In 1845 Frederick Douglass published his own narrative called the Narrative of the Life of Frederick Douglass, An American Slave, Written by Himself. In this narrative, Douglass stories his life as a slave and speaks about the brutality and the injustice of slavery. However, through his recollection, he only relates mere facts. The reasons for him to only state facts (names, places, times, events) was due to the pressing persuasion of his fellow abolitionists. They stressed to Douglass that only the facts matter to the public. Ten short years later, Douglass published his second narrative called My Bondage My Freedom. Although both narratives greatly accounted the details of Douglass’s life, My Bondage and My Freedom was written with elaborate details in each account. In My Bondage and My Freedom, Douglass emphasizes his deep feelings and highlights his thoughts and views in an intense and thought-provoking manner.
Chapter 17 in particular, is an excellent example of the differences of accounts in both narratives. The chapter highlights an intense altercation between Douglass and his “master” at the time named Covey. Douglass was placed under the administration of Covey by his Master Thomas in an attempt to “break” Douglass’s apparently unruly behavior. Covey, who had a impeccable reputation of “breaking” slaves was able to instill a element of fear into Douglass before Douglass arrived at his plantation. The entire chapter outlines the circumstances surrounding a intense altercation. It’s important to note that in each chapter that Douglass narrates, something significant happens.

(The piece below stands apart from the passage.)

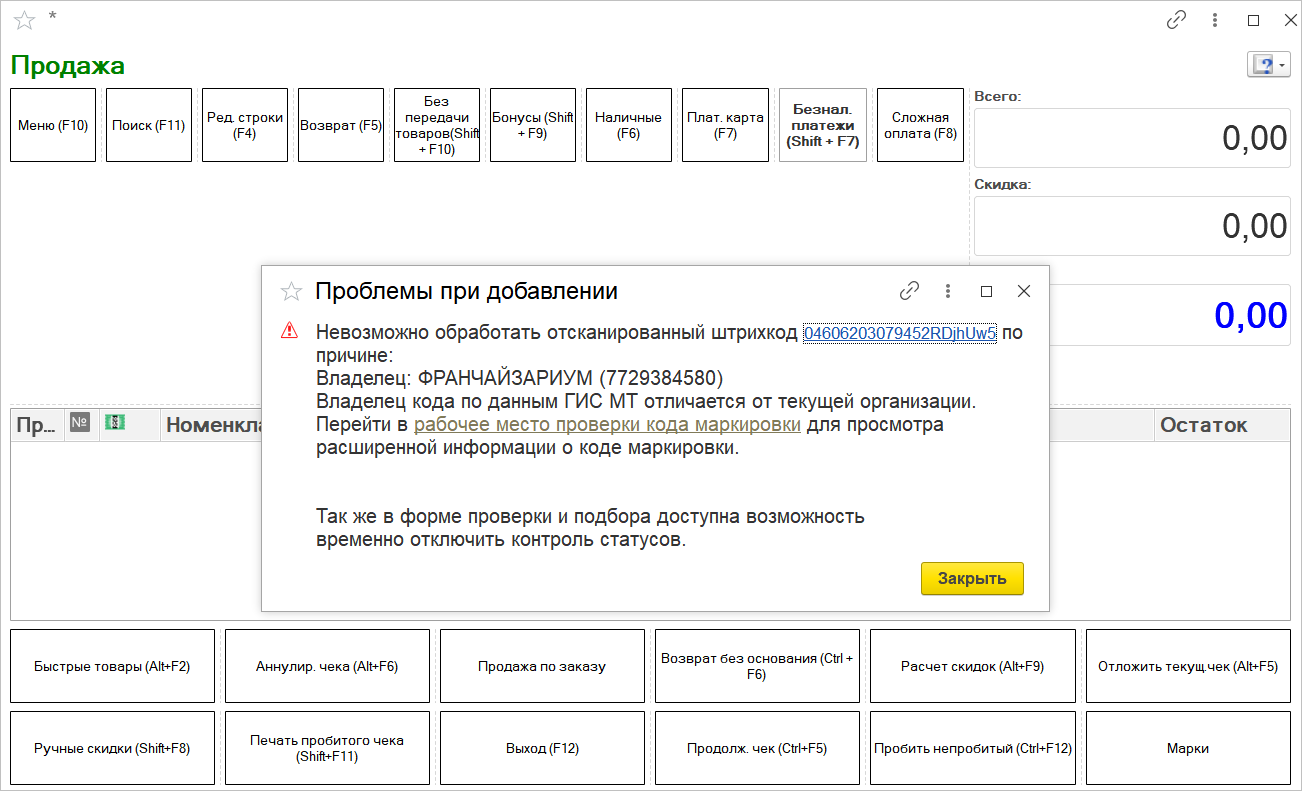
Task: Click main window favorites star icon
Action: pyautogui.click(x=24, y=20)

Of the many noteworthy events that appear in this chapter of Douglass’s life, I was captivated the most by the account of the scuffle itself. With each advance Covey made, Douglass countered with what seemed to be equal defense. Most interestingly, during the scuffle, one of the other slaves, Bill, returns to the plantation and Covey calls him to help get Douglass pinned down. Bill’s reply to Covey marks a significant turning point in the chapter. In both narratives, Bill simply replies to Covey stating that he is unable to obey Covey’s command to pin Douglass down because his own master sent him there to work in the field and nothing else. Although Bill acknowledges that he was under authority of a different master, the fact that he denied the commands of Covey was a major feat for a slave, and furthermore a significant blow to Covey. Although Bill’s defiance was highlighted in both narratives, another more significant event happened shortly after that was only accounted for in My Bondage and My Freedom. This detail left out was the appearance of Caroline, a slave owned by Covey himself. Surely she would not have been able to deny Covey’s command, but deny she did and though she suffered a few bows for defiance, she walked away a victor just like Bill. She saw the frailty of Covey’s threats and was more than willing to offer her own blow to him.

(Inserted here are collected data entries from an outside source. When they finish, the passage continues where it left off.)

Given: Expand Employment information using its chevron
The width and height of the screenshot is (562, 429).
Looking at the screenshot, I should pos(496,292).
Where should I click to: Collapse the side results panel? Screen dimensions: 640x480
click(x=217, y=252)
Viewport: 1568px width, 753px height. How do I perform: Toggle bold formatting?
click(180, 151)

A question I ask is, why did Douglass leave Caroline out? Was he forced to leave it out because of the influence that the Abolitionists had? I believe that this minor detail speaks to more than just the event, but to the fact that this defiance highlighted the weakness that all masters had. Surely, since slaves are human just like whites, and they can be broken, the same can be said of whites being broken as well. The importance of highlighting Bill and Caroline shows the weakness and frailty of masters.
It’s most interesting that after years of meddling on this event since writing the first narrative, Douglass states in his second narrative that this event made him a MAN! Douglass could not consider himself a MAN until this defeat! It was his breakthrough and his battle was won. There would be no more floggings for him, he had risen above it. The brutality of slavery was now his past.